===== Material to process =====
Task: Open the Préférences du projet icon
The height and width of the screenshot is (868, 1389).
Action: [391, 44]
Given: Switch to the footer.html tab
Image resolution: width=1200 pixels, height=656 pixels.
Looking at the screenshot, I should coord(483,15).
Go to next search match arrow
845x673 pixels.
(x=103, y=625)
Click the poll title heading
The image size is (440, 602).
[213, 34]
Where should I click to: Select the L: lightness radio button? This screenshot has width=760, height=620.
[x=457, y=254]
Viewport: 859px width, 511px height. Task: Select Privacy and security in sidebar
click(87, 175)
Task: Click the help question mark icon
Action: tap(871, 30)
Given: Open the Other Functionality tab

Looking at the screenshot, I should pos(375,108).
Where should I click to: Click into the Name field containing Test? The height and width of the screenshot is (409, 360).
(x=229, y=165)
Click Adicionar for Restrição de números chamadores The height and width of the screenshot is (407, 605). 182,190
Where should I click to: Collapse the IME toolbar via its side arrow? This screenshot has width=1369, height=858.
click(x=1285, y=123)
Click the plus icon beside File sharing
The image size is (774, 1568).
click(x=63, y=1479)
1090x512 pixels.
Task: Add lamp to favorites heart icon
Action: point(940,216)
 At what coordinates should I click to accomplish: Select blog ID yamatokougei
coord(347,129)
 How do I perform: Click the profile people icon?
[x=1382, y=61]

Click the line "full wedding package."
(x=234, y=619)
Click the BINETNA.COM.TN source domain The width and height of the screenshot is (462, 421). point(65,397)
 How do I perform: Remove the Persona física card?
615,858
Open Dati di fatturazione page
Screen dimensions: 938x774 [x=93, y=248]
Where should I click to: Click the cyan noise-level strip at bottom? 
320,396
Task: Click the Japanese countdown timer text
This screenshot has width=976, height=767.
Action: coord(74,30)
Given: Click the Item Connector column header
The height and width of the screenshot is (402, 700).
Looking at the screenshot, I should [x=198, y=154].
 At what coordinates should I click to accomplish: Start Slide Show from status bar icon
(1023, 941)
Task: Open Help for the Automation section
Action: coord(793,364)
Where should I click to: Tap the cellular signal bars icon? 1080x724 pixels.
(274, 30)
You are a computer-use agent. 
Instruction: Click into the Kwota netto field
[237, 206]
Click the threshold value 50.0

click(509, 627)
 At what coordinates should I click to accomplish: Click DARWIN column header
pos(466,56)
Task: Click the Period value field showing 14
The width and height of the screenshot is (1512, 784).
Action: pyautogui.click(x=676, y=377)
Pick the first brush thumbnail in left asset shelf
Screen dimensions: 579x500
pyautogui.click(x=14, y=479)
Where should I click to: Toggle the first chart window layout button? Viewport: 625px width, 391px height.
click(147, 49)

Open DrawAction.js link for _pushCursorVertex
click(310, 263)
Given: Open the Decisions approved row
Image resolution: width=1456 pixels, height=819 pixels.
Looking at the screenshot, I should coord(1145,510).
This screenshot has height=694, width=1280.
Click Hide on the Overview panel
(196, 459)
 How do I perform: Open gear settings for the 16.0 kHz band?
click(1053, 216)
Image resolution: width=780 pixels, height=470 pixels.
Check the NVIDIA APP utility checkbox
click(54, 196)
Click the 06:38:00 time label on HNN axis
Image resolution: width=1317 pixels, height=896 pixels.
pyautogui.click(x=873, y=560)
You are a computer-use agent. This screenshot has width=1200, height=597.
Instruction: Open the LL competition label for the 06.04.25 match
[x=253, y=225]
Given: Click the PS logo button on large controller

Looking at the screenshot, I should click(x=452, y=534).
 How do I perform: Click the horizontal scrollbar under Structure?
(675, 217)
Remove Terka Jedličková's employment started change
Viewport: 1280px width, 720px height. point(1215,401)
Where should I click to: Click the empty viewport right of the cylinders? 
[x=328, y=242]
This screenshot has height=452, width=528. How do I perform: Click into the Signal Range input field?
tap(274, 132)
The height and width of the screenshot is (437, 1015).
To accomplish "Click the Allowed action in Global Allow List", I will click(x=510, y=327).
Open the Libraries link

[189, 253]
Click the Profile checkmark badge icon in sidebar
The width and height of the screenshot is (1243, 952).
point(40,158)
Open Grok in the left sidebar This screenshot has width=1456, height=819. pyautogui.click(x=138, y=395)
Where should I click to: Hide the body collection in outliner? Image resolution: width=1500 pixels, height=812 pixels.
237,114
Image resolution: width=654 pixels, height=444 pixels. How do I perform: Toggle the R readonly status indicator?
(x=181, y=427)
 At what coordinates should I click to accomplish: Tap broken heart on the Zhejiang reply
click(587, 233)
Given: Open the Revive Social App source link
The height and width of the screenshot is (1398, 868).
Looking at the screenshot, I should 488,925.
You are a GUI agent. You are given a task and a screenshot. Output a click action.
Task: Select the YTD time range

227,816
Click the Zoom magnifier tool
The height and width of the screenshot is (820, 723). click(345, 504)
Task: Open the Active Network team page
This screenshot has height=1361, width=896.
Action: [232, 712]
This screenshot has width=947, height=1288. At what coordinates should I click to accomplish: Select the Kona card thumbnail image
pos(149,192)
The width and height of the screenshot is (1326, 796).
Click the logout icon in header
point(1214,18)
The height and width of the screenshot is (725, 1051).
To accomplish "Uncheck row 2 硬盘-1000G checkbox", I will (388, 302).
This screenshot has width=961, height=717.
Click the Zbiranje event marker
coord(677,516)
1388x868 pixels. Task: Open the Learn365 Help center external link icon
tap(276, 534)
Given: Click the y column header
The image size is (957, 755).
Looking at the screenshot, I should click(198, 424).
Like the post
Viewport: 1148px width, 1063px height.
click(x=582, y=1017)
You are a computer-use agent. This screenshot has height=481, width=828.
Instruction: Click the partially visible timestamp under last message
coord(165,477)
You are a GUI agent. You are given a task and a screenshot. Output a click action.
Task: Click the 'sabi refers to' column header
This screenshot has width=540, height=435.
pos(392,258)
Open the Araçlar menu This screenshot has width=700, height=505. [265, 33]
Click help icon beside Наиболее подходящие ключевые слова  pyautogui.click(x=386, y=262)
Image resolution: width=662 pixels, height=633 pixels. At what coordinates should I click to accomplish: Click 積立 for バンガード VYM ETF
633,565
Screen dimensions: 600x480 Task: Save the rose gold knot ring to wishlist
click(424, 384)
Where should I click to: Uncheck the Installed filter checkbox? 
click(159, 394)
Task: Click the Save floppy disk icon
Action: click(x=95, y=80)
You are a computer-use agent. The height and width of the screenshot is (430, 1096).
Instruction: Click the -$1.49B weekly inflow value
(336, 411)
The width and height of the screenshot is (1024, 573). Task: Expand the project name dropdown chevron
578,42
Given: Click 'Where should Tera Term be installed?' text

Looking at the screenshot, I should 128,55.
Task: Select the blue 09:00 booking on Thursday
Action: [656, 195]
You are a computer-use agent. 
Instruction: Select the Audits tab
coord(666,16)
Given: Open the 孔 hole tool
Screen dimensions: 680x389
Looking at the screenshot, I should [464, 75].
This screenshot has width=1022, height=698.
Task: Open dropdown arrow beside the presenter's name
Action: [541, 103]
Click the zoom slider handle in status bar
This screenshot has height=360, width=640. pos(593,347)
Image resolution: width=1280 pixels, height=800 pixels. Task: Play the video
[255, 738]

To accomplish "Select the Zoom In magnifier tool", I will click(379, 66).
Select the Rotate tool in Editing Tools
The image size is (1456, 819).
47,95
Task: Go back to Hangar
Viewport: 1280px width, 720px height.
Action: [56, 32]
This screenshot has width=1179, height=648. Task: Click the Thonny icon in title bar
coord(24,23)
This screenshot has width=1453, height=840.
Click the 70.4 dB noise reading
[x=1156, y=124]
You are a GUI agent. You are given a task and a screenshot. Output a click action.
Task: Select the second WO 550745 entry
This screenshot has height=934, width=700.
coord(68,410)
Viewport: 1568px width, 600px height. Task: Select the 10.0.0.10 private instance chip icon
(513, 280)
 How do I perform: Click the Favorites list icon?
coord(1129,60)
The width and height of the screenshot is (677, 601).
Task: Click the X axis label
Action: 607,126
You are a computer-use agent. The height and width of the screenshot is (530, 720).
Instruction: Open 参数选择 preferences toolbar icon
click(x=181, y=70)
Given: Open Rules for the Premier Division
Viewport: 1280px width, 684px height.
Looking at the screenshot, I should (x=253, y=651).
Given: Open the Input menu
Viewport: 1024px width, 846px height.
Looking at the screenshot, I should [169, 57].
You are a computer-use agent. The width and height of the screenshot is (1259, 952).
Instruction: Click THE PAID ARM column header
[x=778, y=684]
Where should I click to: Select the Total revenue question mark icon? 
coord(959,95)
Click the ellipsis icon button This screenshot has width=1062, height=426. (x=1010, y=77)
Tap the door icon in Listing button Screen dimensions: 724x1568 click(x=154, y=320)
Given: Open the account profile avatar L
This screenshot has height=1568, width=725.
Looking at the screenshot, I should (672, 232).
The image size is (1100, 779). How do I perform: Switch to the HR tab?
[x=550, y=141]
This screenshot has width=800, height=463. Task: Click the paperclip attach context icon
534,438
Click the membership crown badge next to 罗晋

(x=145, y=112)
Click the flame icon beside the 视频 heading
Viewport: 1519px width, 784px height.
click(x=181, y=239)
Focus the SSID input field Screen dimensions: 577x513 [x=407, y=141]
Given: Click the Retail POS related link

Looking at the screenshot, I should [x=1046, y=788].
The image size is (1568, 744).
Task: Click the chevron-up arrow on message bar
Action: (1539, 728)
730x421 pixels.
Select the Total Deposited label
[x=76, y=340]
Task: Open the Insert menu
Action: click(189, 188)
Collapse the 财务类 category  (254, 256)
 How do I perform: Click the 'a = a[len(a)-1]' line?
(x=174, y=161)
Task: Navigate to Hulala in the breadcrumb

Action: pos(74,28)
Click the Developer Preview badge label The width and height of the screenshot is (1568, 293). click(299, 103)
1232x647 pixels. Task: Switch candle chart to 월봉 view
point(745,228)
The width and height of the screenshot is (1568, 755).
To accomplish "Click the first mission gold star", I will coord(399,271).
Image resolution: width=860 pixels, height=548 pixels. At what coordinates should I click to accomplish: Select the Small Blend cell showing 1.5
=====
■ Problem to work on: Where a line in the entries holds "showing", copy that line.

■ Exercise result:
Task: Click the Period value field showing 14
Image resolution: width=860 pixels, height=548 pixels. At what coordinates should I click to accomplish: Select the Small Blend cell showing 1.5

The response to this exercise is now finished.